With these recommendations a group of HBG members (Diane Madison, Beverly Smith, John Dunlap, Bill Collins, Brad and Erica White, and trip leader Will Skelton) backpacked a section of the Foothills Trail that traverses much of the Blue Wall; we did only a short section of the 76 mile trail. We started at the Upper Whitewater Falls access (which falls, with Lower Whitewater Falls downstream, constitute what are probably the most impressive waterfalls in the East), followed the Whitewater River downstream, then undulated over ridges to the Thompson River. Fairly easy hiking and a perfect wildflower weekend, with dwarf crested iris and trillium everywhere.
At the Thompson River we checked out the obvious campsites, and most were taken, with the only available sites being beside the trail near the bridge across the river.
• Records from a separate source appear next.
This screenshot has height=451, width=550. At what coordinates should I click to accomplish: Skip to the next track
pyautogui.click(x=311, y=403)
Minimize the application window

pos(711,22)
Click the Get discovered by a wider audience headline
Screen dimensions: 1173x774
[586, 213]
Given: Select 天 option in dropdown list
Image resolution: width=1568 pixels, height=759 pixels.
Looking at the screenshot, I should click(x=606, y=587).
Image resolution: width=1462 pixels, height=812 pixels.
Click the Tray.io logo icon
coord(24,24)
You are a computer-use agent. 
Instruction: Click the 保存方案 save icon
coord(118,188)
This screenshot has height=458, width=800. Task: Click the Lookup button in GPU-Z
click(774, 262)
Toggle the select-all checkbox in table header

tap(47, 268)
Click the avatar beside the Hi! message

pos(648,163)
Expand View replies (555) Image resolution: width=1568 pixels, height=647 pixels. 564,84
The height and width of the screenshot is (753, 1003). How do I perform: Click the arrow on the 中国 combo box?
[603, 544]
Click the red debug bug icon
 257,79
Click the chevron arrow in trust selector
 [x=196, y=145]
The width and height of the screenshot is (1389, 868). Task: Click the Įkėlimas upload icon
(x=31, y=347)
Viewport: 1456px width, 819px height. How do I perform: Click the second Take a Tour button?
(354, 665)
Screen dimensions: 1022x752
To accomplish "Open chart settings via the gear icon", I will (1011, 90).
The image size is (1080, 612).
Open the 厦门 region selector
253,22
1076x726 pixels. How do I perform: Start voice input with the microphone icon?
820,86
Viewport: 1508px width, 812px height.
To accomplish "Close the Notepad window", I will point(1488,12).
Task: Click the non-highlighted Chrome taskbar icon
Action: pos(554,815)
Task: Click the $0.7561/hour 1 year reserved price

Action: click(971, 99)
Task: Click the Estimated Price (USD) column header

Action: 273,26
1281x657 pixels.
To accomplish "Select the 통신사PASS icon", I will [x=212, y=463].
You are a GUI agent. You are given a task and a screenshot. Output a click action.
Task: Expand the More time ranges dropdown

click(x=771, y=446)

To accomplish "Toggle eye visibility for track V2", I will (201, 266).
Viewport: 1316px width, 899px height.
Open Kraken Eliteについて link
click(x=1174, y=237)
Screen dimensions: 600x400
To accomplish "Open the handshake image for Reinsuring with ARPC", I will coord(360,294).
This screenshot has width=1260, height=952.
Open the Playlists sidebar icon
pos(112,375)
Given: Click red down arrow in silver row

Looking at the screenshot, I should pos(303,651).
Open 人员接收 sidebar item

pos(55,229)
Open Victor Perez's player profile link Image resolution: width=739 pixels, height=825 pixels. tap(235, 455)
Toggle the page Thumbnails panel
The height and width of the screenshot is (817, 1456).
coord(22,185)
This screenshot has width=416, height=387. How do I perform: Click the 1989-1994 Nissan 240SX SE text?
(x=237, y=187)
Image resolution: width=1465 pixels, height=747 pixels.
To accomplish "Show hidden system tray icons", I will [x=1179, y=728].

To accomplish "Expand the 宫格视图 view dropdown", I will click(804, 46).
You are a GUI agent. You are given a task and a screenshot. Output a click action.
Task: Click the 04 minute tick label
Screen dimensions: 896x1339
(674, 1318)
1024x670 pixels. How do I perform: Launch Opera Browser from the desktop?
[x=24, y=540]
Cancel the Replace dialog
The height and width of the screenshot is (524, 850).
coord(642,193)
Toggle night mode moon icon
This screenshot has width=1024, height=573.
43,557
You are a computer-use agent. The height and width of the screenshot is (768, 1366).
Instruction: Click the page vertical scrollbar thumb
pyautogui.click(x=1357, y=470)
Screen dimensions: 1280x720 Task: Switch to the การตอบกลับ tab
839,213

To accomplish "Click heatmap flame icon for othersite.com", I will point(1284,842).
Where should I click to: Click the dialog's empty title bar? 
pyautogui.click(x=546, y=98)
I’m often accused of always looking for the perfect campsite, and indeed often do look around for a “better campsite.” This time there was a better campsite, indeed, a spectacular one. Several of us explored downstream, and I ended up rockhopping across the river. And found a campsite to dream of. The tent sites were in a wooded area, OK and actually a bit close together. But just downstream everything opened up into the perfect “dining room/living room.” The Thompson River cascaded over a huge slab of grey granite that was fairly level at first, but then precipitously descended to a beautiful pool 150 feet below. A canopy of green hung over the sides of the granite. We pumped water, cooked, built a fire, sat around, talked, did all the things you do in camp in this wonderful spot.